Devoted Mum Died After Weight Loss Surgery She Hoped Would Save Her Life

Expert Medical Lawyers Investigating Whether More Could Have Been Done To Prevent Patient’s Death


The heartbroken son of a woman who died after undergoing weight loss surgery has instructed medical law experts to investigate whether hospital staff could have done more to prevent his ‘devoted’ mum’s death.

Catherine De la Rosa, who lived in Gibraltar, had a Body Mass Index (BMI) of 52 placing her in the ‘super obese’ medical category, and returned to the UK in June 2012 specifically for the surgery that she hoped would increase her life expectancy.
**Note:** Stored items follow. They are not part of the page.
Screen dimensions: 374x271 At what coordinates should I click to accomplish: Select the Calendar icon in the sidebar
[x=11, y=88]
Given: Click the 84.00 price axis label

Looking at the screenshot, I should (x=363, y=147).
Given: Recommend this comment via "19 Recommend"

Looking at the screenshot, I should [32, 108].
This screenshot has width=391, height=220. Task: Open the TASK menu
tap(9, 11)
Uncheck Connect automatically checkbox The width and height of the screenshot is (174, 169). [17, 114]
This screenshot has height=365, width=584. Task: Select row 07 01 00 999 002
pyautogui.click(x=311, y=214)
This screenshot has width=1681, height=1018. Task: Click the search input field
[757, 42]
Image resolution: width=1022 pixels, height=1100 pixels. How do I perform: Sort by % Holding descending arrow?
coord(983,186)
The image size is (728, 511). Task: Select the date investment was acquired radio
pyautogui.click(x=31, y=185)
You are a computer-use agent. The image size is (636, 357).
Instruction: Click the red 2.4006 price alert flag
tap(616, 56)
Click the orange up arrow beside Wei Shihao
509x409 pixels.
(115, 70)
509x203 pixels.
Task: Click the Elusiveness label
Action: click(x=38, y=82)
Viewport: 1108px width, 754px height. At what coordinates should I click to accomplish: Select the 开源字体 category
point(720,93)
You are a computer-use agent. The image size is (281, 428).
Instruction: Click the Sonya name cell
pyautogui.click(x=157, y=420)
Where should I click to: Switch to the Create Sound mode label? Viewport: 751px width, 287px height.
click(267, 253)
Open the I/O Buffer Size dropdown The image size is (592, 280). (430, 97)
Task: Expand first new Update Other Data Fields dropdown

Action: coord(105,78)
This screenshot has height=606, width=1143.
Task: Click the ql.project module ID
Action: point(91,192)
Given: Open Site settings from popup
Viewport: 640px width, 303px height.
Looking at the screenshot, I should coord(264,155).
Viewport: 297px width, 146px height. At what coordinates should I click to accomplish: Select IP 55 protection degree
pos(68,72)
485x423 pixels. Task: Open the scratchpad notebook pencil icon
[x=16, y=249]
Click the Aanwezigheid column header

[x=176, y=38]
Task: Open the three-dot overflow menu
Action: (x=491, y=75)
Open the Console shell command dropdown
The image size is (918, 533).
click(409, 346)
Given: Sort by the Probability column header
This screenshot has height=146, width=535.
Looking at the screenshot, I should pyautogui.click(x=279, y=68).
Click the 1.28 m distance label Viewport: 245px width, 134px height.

But tragically, the mum-of-one died of blood poisoning four days after having a gastric balloon inserted at Leicester Royal Infirmary, which perforated her stomach and caused dangerous fluids to leak into her blood stream.

Her devastated son Kieron, from Gibraltar, has now instructed medical law experts at Irwin Mitchell to investigate if more could have been done to prevent his mum’s sudden death.

An inquest at Leicester Town Hall held on 17 September 2013 recorded a verdict of accidental death. However Assistant Coroner Lydia Brown noted: “Although Catherine’s post-operative care was appropriate, there was a missed opportunity to perform a planned CT scan on the evening of 29 June that may have assisted further diagnosis and prompted earlier treatment.”

Charlotte Radcliffe, a specialist in medical law from Irwin Mitchell’s London office, said: “Kieron has understandably been left shocked and devastated by his mum’s death and cannot begin to come to terms with what happened until he has all the information about the circumstances leading to his loss.

“Weight loss, or bariatric surgery as it is medically known, has many associated complications and risks, one of which is perforation, and whilst perforation is not always a result of negligence, failure to recognise and treat the symptoms is worrying.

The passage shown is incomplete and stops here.